Down The Aisle...

A singluar focus on my life in Sydney. I was "single", then I became "engaged" and now I'm married - but thats another story...

Wednesday, March 09, 2005

I'm Getting Married In The Morning...

Actually, I’m not getting married this week. I’m not even getting married next week. I will be married a year from today though. Maybe. Aggie says I can do it so it must be true, right? You’ve probably all heard of the ‘marriage pact’ whereby you and a friend of the opposite sex agree that if you are both still single at a certain time (and are not otherwise involved) you will marry each other. This week, I was reading all about the ‘marriage plan’ whereby you set a goal and go for it.

We all know that its socially acceptable to be part of a couple (no matter what age you are it appears). What seems less socially acceptable however is to advertise that you’d like to get married. And I’m not talking here about putting an ad in the paper but of having marriage as a goal when you are entering into potential relationships. There are those out there though who do hold the married state as one to which they aspire and that’s where this book comes in.

Aggie Jordan is a motivational speaker who gives courses on goal setting and achieving success. She also believes that these same principles can be applied to your private life as well as your public or business one. It is not ‘desperate’ for a woman to set a goal of marriage she states and believes that if they follow her advice, women can be married within a relatively short period of time (ie. a year), to their soul mate, in a love match. So if its that simple, I thought I’d see if it’d work for me. I mean its not as if I don’t want to get married to my soul mate whom I love desperately (whomever he may actually be).
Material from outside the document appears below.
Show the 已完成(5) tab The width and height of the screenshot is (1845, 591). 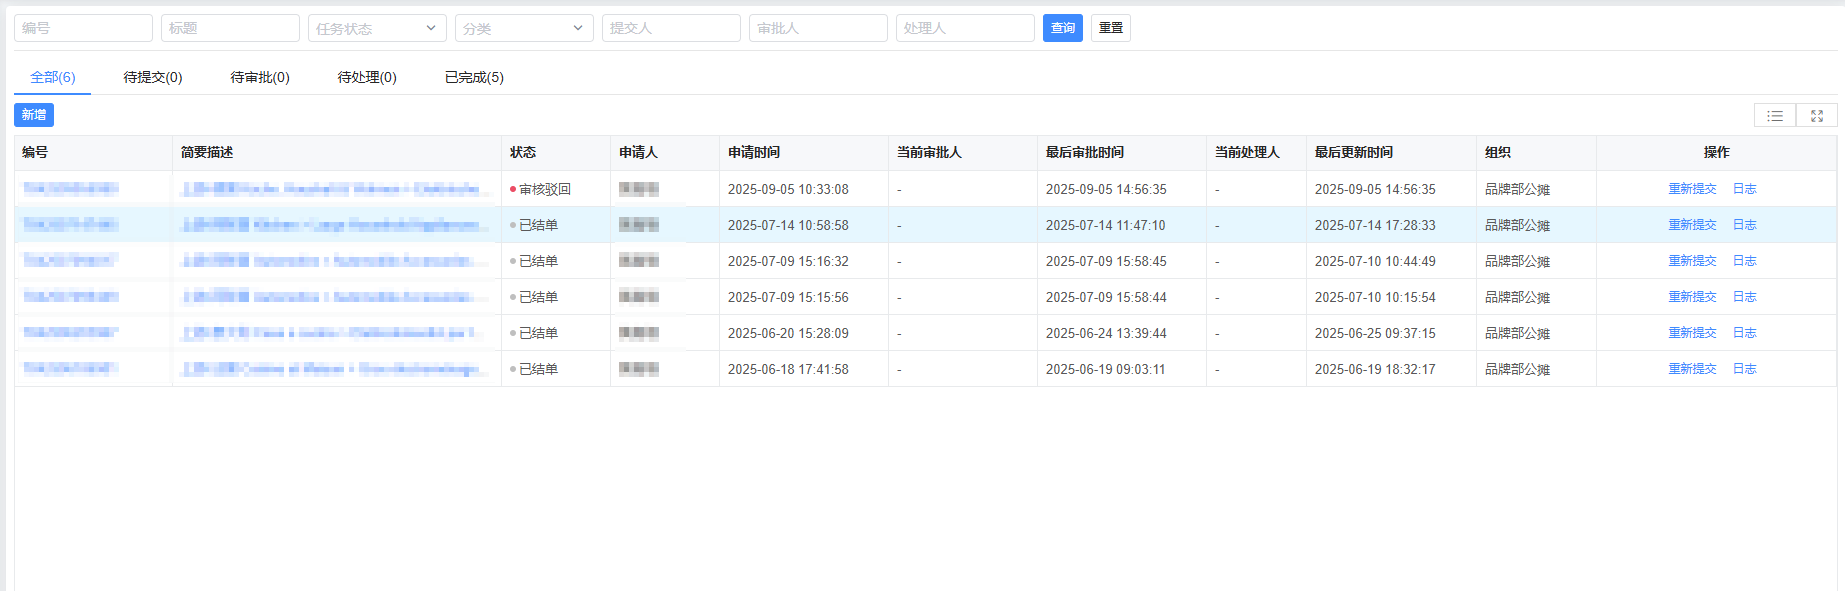tap(474, 77)
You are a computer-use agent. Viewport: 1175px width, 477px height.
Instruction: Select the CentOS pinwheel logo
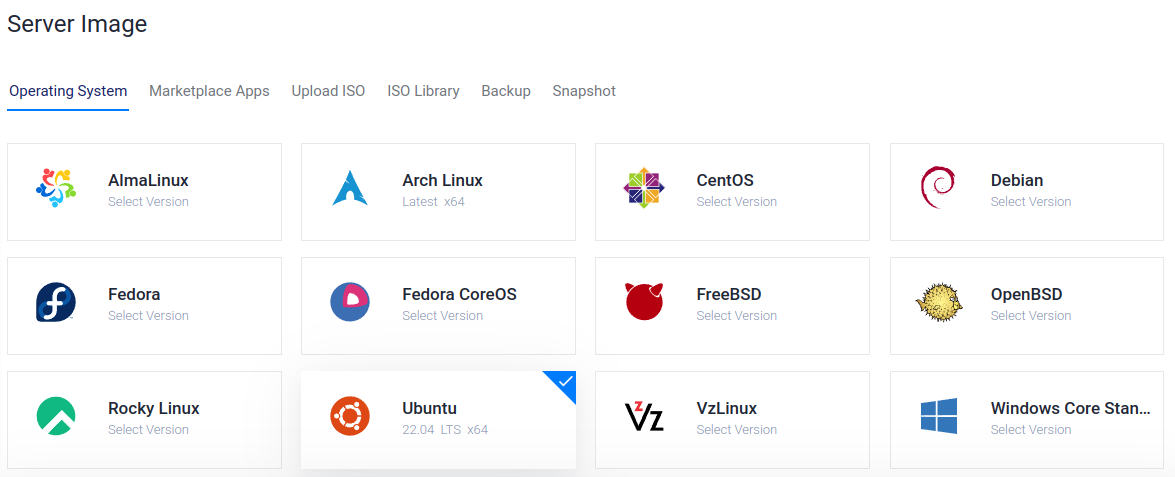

So the first step to achieving success is to set the goal (irrespective of whether you’ve met someone or not). And as far as Aggie is concerned, any time limits over a year say that you’re not taking it seriously enough. Therefore I have given myself one year to march down the aisle. There’s obviously a little work to be done before then however since I’m not actually seeing anyone but that’s where the rest of the marriage plan comes in. I have to build a partner profile, consider what I will and won’t compromise on in a relationship, do some positive visualisation, make a plan and enlist support.

One of the crucial parts of the plan is to have support and/or assistance from others. To find at least one person who will encourage you to pursue your goal and may also be able to help you to meet people. Aggie does actually say to be careful about telling family members as they may try to dissuade you from setting such a goal (so I’m sure the internet was not what she had in mind here) but then again, I think my mum can probably rest easy. I’m still kinda lacking one of the major requirements of the plan, namely a true belief that it will actually happen. I can but try though.